§ OPDRACHTEN:
a) Herschrijf de alinea uit de tekst over Romeinen 4 die begint met "Immers, wat zegt de Schrift?" korter, zonder de belangrijkste feiten weg te laten.
b) Welke twee vertalingen staan in de tekst over Romeinen 4 naast elkaar?
c) Geef het vervolg van de tekst over Romeinen 4, aansluitend op de laatste zin.

§ GEGEVEN TEKST:
▶

Romeinen 4

Alle 2 beschikbare vertalingen

1
CANISIUS

Hoe heeft dan, naar onze redenering, Abraham, onze Vader naar het vlees, de gerechtigheid verkregen?

WILLIBRORD

Wat moeten wij bijvoorbeeld denken van Abraham, onze stamvader? Wat heeft hij bereikt?

2
CANISIUS

Wanneer Abraham gerechtvaardigd is op grond van zijn werken, dan inderdaad kan hij roemen. Maar hij kan dit niet tegenover God.

WILLIBRORD

Als hij op grond van zijn goede werken gerechtvaardigd is, heeft hij reden zich te beroemen; maar voor God heeft hij die niet!

3
CANISIUS

Want wat zegt de Schrift? "Abraham heeft in God geloofd, en dit werd hem als gerechtigheid

WILLIBRORD

Immers, wat zegt de Schrift? Abraham heeft God geloofd en dat geloof is hem aangerekend als gerechtigheid.

◀

§ AANGELEVERDE GEGEVENS:
▶

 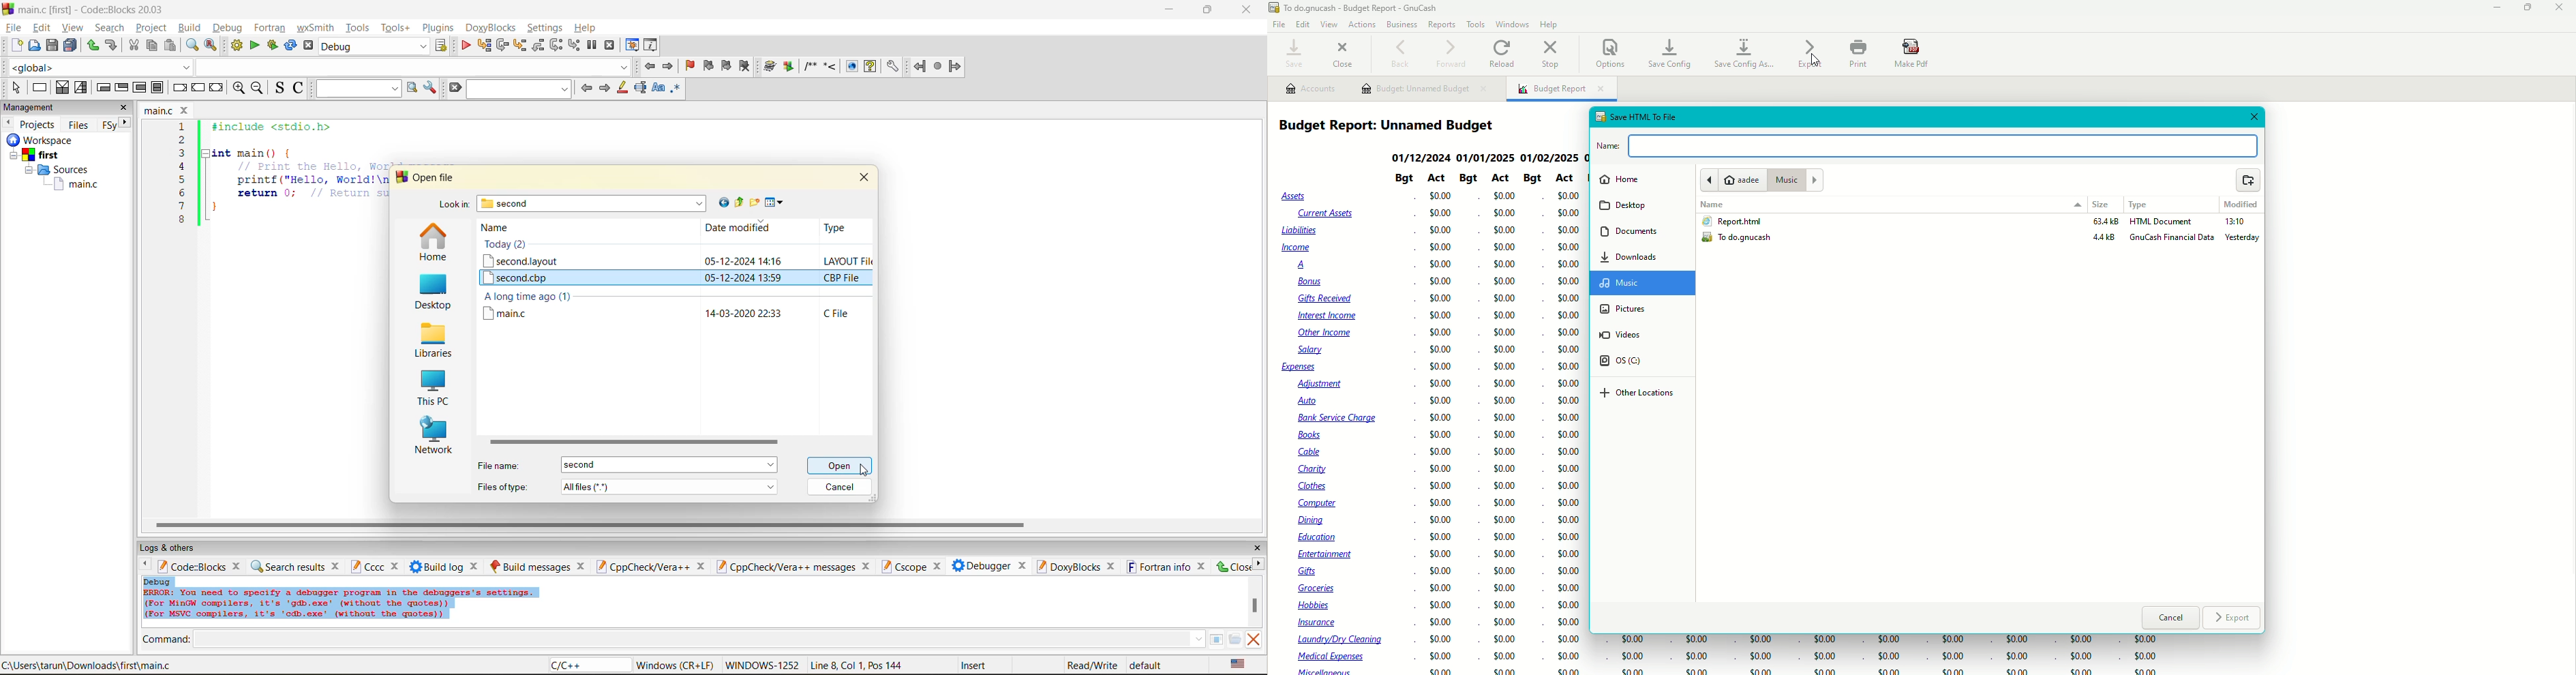 What do you see at coordinates (520, 89) in the screenshot?
I see `search` at bounding box center [520, 89].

◀

§ ANTWOORDEN OP VOLGORDE:
a) Volgens de Schrift geloofde Abraham God, en dat geloof werd hem als gerechtigheid aangerekend.

b) De vertalingen Canisius en Willibrord.

c)
4
CANISIUS

Welnu, wanneer iemand werkt, dan wordt hem het loon niet toegerekend als gunst, maar volgens recht;

WILLIBRORD

Welnu, hij die werkt, krijgt zijn loon niet toegekend bij wijze van gunst, maar als zijn verschuldigd recht.

5
CANISIUS

maar wanneer iemand niet werkt, doch in Hem gelooft, die den goddeloze rechtvaardig maakt, dan wordt zijn geloof hem als gerechtigheid toegerekend.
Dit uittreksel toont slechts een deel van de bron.